ルネサスエレクトロニクス  [6723] 東証1部 時価:1112円

半導体大手ルネサスエレクトロニクス(6723)は、NECエレクトロニクスとルネサステクノロジが統合した半導体専業メーカーで、自動車向け制御用マイコンに強く、車載半導体では世界第3位のシェアを握っています。
同社の呉文精社長は10日、センサーや無線などの分野でM&A(企業の合併・買収)を検討していることを明らかにしました。自動運転の普及などで成長が見込める車載分野にも注力し、安全性などの向上に取り組む考えを示した。
呉社長は「半導体業界では合従連衡が進んでおり、安心はしていられない。収益は成長資金に使っていく」とし、M&Aを積極的に行う考えを強調。数十社の買収先の候補リストがあることを明らかにしました。今年2月には、省電力技術に強みを持つ米半導体企業インターシルの買収が完了。「ルネサスの低消費電力マイコンとインターシルの効率的なパワーマネジメント技術を組み合わせ、製品を共同開発していく」とし、相乗効果に期待を寄せています。
車載分野では、車の動きや情報を制御する半導体のマイコンなどを組み合わせたキットを作り、自動運転の実用化を目指す車メーカーや研究機関に販売。

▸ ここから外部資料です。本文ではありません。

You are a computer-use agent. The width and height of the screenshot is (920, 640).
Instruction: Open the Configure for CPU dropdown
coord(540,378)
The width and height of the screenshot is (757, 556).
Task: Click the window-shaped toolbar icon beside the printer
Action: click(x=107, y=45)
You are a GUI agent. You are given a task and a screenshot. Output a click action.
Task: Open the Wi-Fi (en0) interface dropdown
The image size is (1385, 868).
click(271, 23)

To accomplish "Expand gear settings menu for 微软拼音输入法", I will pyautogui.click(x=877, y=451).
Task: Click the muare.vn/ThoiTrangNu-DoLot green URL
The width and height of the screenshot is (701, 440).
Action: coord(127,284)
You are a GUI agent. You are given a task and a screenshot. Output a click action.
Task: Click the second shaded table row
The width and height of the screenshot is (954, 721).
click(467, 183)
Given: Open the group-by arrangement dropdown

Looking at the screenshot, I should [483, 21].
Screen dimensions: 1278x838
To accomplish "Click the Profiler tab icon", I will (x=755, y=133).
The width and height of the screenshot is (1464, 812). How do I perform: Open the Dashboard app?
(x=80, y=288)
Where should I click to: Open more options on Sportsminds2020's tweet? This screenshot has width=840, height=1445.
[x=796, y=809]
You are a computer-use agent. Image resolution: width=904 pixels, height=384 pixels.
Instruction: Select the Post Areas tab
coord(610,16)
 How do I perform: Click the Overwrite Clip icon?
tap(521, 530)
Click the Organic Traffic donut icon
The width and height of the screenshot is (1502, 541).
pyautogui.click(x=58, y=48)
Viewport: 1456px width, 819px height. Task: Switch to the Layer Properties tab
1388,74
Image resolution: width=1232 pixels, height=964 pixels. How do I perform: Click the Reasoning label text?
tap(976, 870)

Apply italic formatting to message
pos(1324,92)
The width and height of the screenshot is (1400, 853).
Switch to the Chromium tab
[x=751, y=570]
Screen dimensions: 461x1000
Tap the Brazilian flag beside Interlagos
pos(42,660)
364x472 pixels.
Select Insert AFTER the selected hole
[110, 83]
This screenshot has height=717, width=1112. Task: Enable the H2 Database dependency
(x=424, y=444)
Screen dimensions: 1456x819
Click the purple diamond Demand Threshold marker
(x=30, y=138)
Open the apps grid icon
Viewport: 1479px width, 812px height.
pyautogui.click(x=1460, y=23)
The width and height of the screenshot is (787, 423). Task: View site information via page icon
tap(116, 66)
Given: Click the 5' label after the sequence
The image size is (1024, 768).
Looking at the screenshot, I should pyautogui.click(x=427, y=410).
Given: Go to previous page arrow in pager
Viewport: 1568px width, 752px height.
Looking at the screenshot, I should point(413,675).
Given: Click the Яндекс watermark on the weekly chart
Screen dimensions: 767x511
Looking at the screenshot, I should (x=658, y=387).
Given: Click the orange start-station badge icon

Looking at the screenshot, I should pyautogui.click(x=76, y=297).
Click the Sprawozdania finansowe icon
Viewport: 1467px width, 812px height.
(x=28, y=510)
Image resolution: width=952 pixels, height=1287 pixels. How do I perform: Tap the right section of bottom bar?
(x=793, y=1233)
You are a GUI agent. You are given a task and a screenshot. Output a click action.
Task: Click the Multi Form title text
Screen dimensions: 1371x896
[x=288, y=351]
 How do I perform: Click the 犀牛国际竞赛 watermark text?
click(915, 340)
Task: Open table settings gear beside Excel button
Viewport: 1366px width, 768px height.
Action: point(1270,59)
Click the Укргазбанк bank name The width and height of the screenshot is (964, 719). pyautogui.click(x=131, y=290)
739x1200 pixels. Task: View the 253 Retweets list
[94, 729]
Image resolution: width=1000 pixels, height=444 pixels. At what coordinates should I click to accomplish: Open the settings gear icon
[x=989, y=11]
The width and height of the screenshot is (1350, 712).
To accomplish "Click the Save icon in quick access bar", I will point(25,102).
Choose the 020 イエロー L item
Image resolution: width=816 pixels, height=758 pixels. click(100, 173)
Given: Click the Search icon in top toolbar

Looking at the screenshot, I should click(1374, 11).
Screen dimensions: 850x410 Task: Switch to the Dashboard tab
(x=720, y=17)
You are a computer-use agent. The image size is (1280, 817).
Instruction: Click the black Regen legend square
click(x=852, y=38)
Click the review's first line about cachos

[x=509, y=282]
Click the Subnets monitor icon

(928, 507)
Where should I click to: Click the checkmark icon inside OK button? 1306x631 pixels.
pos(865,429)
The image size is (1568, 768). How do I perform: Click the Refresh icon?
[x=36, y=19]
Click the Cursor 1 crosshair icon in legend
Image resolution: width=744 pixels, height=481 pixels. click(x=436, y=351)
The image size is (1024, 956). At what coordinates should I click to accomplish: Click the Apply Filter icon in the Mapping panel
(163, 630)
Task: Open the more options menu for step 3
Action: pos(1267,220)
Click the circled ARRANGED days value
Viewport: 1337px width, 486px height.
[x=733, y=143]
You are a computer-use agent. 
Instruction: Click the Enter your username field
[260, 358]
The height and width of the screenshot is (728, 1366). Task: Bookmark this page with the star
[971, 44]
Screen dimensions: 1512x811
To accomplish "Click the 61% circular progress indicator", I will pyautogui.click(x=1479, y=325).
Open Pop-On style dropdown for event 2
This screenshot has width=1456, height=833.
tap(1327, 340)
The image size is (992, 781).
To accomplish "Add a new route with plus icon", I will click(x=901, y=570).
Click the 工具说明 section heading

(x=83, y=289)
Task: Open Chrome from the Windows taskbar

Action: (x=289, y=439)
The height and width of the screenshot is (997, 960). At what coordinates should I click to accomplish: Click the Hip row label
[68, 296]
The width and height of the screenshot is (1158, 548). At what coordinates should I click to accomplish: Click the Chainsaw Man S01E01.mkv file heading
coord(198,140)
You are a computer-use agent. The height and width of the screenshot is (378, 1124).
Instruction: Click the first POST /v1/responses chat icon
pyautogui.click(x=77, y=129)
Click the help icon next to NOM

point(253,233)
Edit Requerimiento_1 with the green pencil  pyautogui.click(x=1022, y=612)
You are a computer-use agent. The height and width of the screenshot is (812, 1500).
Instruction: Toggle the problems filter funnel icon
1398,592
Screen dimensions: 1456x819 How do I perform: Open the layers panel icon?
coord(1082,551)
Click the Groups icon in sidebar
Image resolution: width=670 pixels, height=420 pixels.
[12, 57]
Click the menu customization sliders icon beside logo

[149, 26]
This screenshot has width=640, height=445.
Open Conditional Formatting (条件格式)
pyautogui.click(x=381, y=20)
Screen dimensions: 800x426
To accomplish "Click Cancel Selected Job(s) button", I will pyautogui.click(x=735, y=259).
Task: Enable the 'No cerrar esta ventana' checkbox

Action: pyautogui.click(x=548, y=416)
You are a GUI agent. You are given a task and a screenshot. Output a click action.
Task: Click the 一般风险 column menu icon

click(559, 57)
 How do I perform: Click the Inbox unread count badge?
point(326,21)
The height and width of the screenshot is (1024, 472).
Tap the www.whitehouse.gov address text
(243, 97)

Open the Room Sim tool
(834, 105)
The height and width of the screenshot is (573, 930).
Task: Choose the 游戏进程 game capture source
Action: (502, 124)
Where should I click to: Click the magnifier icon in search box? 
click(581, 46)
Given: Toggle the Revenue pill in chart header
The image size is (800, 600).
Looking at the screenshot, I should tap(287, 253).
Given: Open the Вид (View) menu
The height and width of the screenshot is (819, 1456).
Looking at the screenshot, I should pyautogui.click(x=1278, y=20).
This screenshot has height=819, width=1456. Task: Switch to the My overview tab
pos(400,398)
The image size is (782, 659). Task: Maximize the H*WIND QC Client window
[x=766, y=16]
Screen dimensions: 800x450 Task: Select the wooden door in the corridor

顧客を増やしている。自動運転技術についてはサイバー攻撃や機器の故障時に安全に停車できるようにするなど「安全性を高めたい」とし、低電力マイコンなどの技術を「エアコンなど民生品でも応用できるようにしたい」と述べています。
半導体業界では、東芝がメモリー事業を分社化し、売却手続きを進めているが、新会社への出資などについては「当社との相乗効果が見込めないので、検討していない」と否定しています。 
又、同社は中国で高性能な電気自動車(EV)向け制御用半導体を売り込む意向で、既に現地の自動車メーカーから累計100億円規模の受注を獲得したと伝えられており、今後は車載分野の伸びが期待されます。